Kein Wunder: In den USA verdienen TK-Gesellschaften pro Ferngespräch rund 22 Cent pro Minute. Im Gegensatz dazu kostet US- Anwender der Internet-Call mit dem Verwandten in Übersee gerade mal 3,3 Cent pro Minute. Noch gravierender ist der Unterschied in Deutschland: Während eine Stunde Internet-Plaudern mit Freunden in den USA zum Tagestarif knapp 4,80 Mark verschlingt, müssen "normale" Anrufer für die gleiche Zeit 86,40 Mark berappen.

Die Angst der TK-Riesen, daß ihnen Plauderer im Internet das angestammte Geschäft mit Ferngesprächen vermiesen könnten, ist verständlich: Im Prinzip lassen sich mit relativ einfachen Mitteln neben der Daten- und Faxübertragung auch Ferngespräche rund um den Globus schicken - und das in der Regel zum Ortstarif. Der normale PC muß lediglich zusätzlich mit Soundkarte, Mikrofon, Lautsprecher sowie einer speziellen Internet-Telefoniesoftware (siehe Kasten) ausgerüstet werden. Der Kunde bezahlt dabei nur die anfallenden Telefongebühren zum nächsten Internet-Service-Provider sowie die Grundgebühr.

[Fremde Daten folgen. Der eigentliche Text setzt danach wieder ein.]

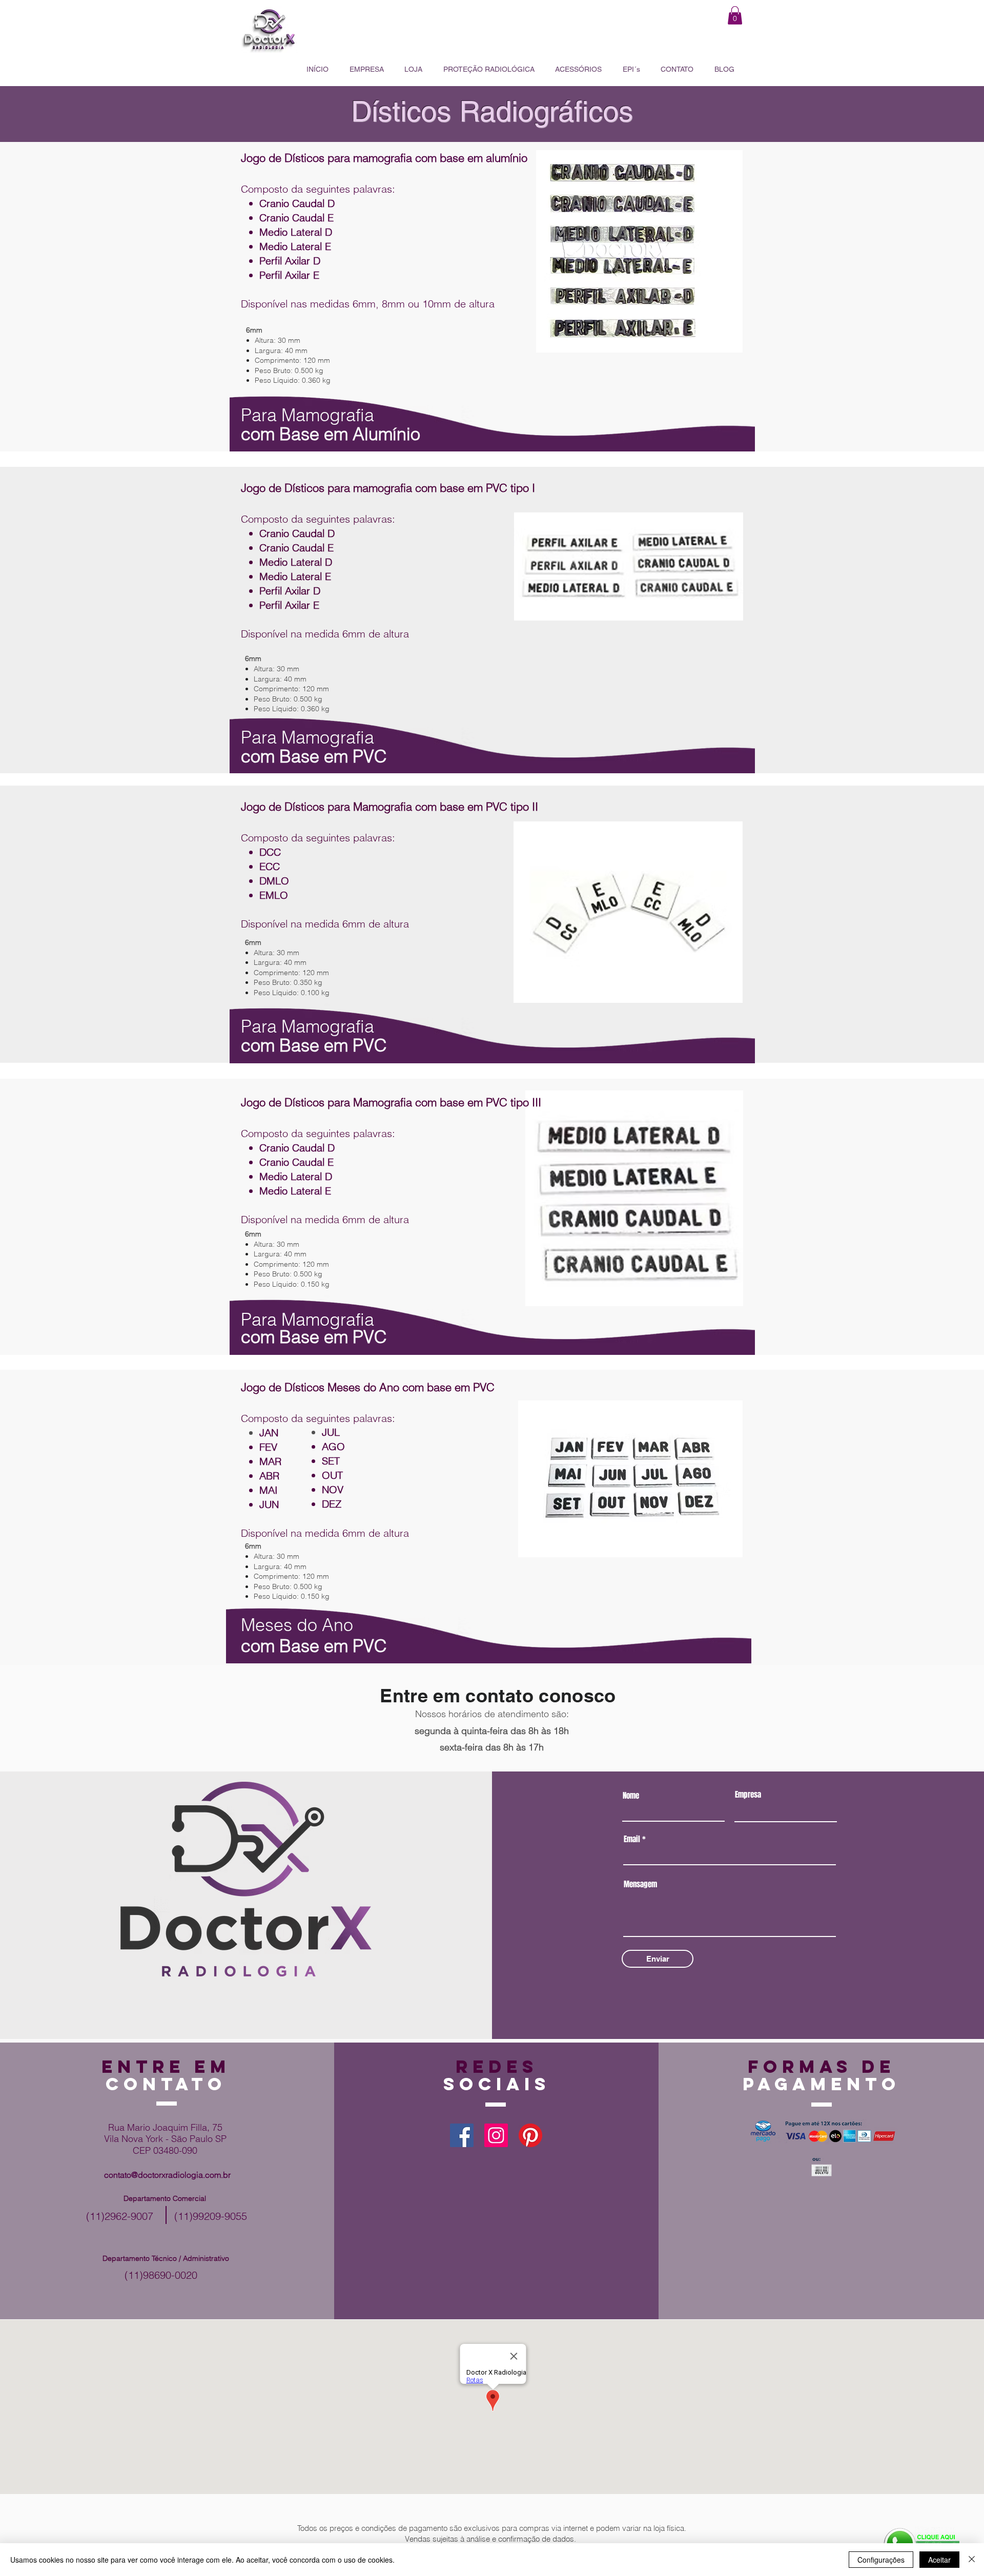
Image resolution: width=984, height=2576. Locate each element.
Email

Auch DV-Giganten wie Microsoft, Intel oder IBM tüfteln neben etwa 100 anderen Anbietern bereits an Standards für die Internet-Telefonie.

"Wir glauben, daß sich die Internet-Telefonie vor allem bei internationalen Gesprächen aufgrund der sehr hohen Telefongebühren in Europa und Japan durchsetzen kann", begründet Gary Schultz, Analyst der Multimedia Research Group aus Sunnyvale, Kalifornien, weshalb die halbe US-Telekommunikationsbranche auf heißen Kohlen sitzt. Um einem Massenerfolg des Telefonierens auf Basis des IP- Netzes bereits frühzeitig einen Riegel vorzuschieben, suchen erste US-Carrier denn auch nach Lösungen, um PC-Telefonierern das Handwerk zu legen.

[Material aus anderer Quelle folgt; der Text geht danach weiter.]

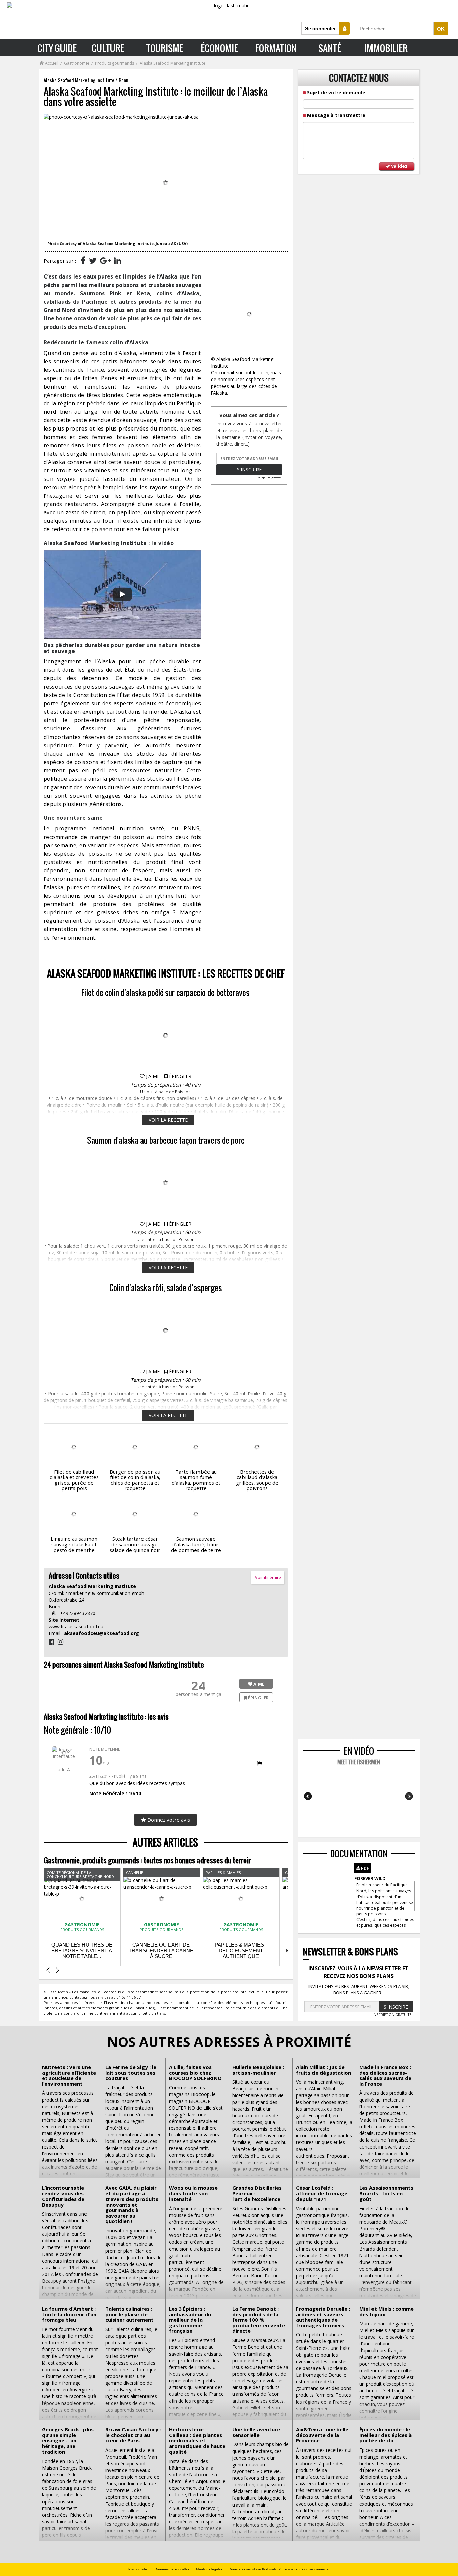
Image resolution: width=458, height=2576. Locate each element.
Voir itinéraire (268, 1577)
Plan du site (137, 2569)
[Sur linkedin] (117, 260)
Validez (399, 166)
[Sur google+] (105, 260)
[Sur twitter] (93, 260)
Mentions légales (209, 2569)
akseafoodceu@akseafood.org (101, 1633)
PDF (364, 1868)
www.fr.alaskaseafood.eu (76, 1626)
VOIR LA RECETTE (168, 1120)
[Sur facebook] (83, 260)
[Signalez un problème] (259, 1763)
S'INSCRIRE (396, 2007)
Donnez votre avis (168, 1819)
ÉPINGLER (179, 1076)
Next (408, 1796)
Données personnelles (172, 2569)
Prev (308, 1796)
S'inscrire (249, 469)
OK (441, 29)
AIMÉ (258, 1684)
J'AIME (152, 1076)
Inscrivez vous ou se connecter (306, 2569)
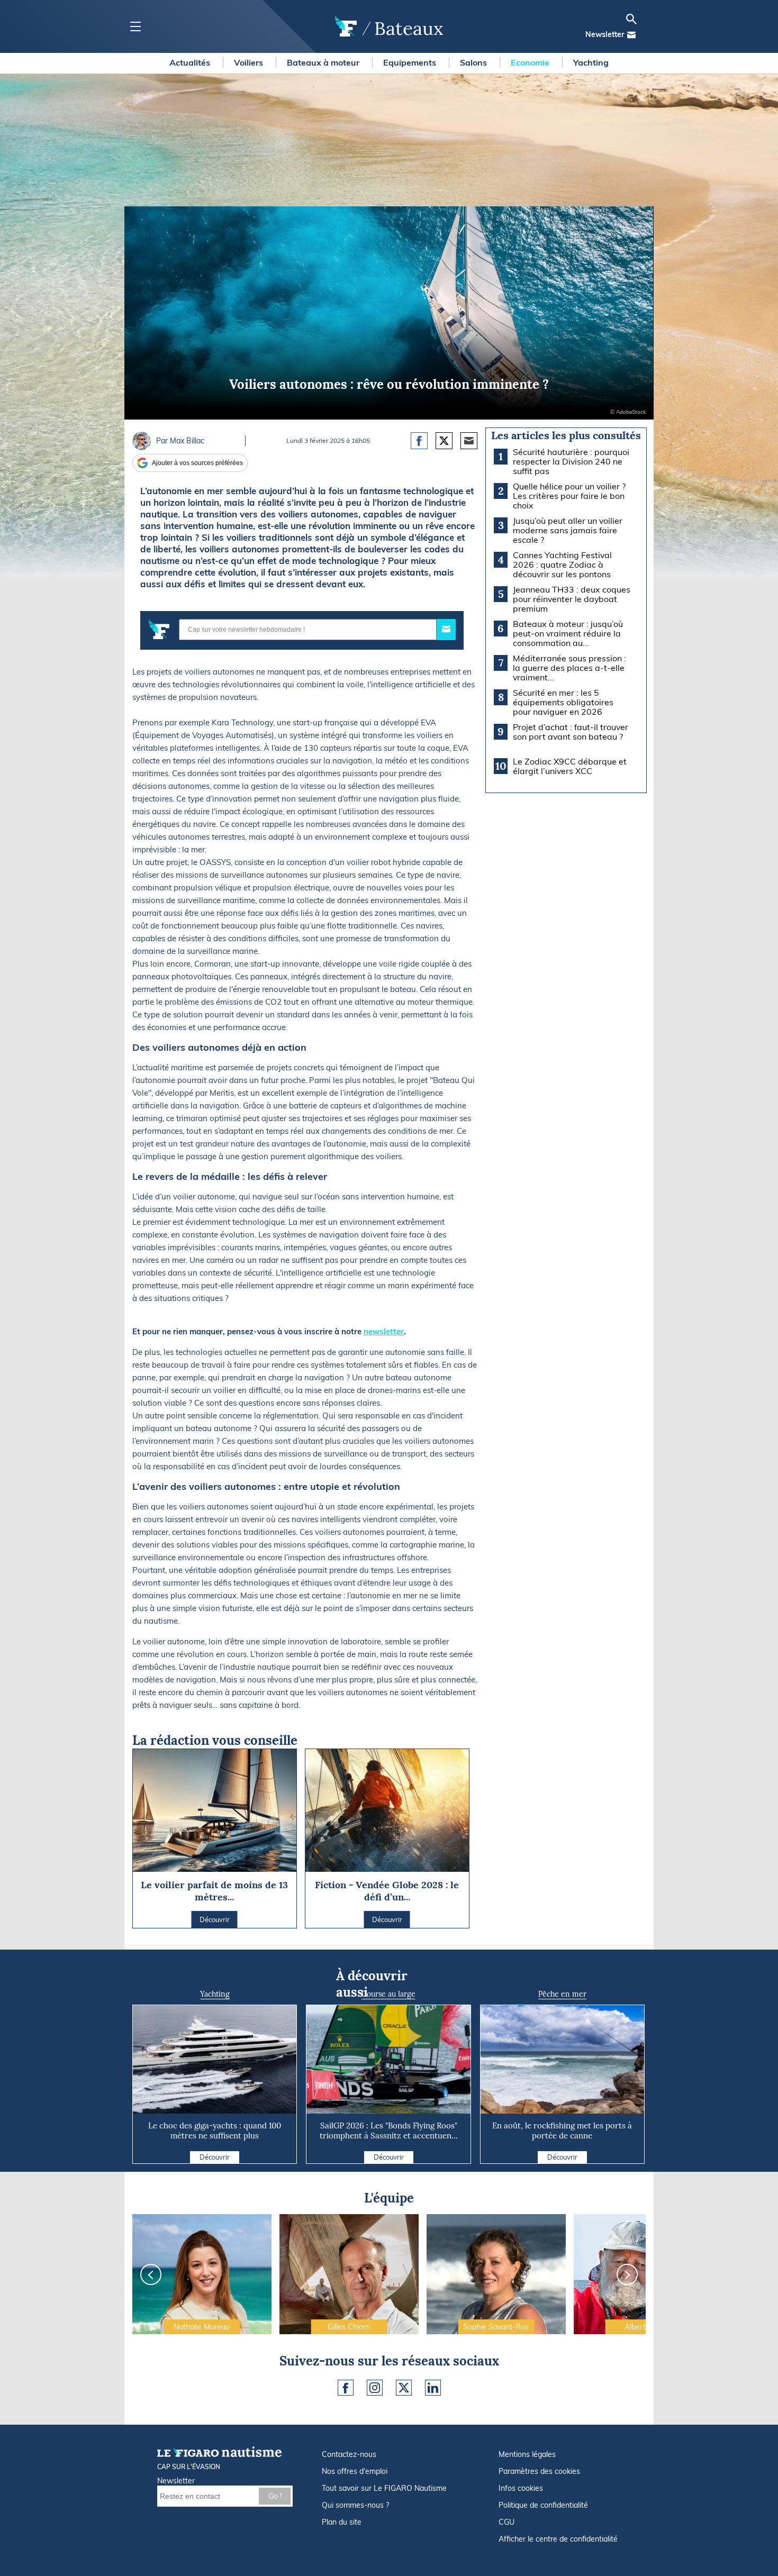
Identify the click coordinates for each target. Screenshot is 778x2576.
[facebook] (346, 2388)
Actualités (190, 62)
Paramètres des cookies (539, 2471)
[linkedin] (433, 2388)
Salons (474, 62)
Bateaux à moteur (324, 62)
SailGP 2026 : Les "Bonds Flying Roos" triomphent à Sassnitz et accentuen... (389, 2130)
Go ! (275, 2496)
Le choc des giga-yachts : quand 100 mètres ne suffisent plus (214, 2130)
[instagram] (375, 2388)
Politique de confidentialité (543, 2505)
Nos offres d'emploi (354, 2471)
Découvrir (215, 2157)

Nachdem man sich darüber klargeworden war, daß rechtliche Schritte gegen Service-Provider oder die Telefonierer selbst keinen Erfolg versprechen, verlegte sich die ACTA auf eine andere Strategie. Im März dieses Jahres forderte sie die US-Aufsichtsbehörde Federal Communication Commission (FCC) auf, Software und Hardware zu verbieten, die Ferngespräche mit PCs ermöglichen.

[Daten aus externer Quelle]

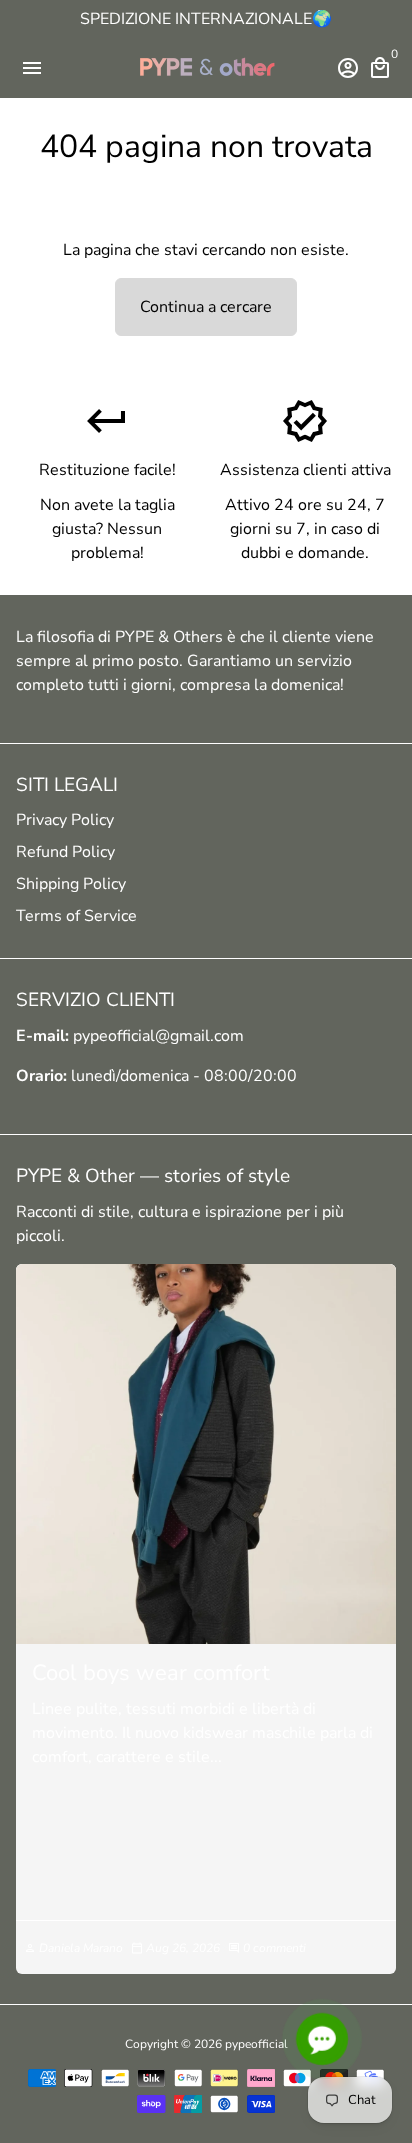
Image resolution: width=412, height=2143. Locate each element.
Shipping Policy (71, 884)
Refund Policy (65, 852)
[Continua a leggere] (206, 1454)
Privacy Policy (65, 820)
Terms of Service (76, 916)
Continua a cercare (206, 307)
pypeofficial (256, 2044)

"Es gibt unzählige Möglichkeiten, etwaigen gerichtlichen Schritten der Telefongesellschaften entgegenzuwirken", weiß Richard Leitermann, Anwalt in der Kanzlei Wilkinson, Barker, Knauer & Quinn aus Frankfurt. Zwar besäße etwa die Deutsche Telekom theoretisch Mittel, gegen die Sprachübermittlung im Internet vorzugehen, "praktisch läßt sich ein Verstoß gegen das Fernmeldeanlagengesetz jedoch kaum nachweisen". Die Telekom müßte schließlich sämtliche Datenpakete, die vom Service-Provider abgehen, inhaltlich analysieren, "und das würde die Telekom so viel Geld kosten, wie sie durch ihren Börsengang einnimmt", so der Jurist. "Ich kenne keinen Aspekt, unter dem die Verantwortung für die Inhalte der Datenpakete den Diensteanbietern zugeschoben werden könnte."

Telefongesellschaften seien außerdem nicht in der Lage, die rasch wachsende Zahl der Service-Provider zu kontrollieren: "Was nutzt es, wenn der Anbieter A aus Essen dichtmachen muß und gleichzeitig der Provider B aus München einen Shop eröffnet." Erst ab dem 1. Januar 1998, an dem das neue TK-Gesetz in Kraft treten soll, werden die Karten, so Leitermann, neu gemischt. Ab dann könne es bei fehlender Lizenz zur Sprachübermittlung zu einem Bußgeld von bis zu einer Million Mark kommen. Anwendern hingegen könne man rein rechtlich keinen Strick drehen.

Doch diese juristischen Überlegungen erscheinen einigen deutschen Unternehmen angesichts der unausgereiften Technik voreilig. Vor allem qualitative Hürden der Internet-Telefonie sind zu meistern, bevor der PC als Konkurrenz zum Telefon deklariert werden kann, so die nahezu einhellige Meinung.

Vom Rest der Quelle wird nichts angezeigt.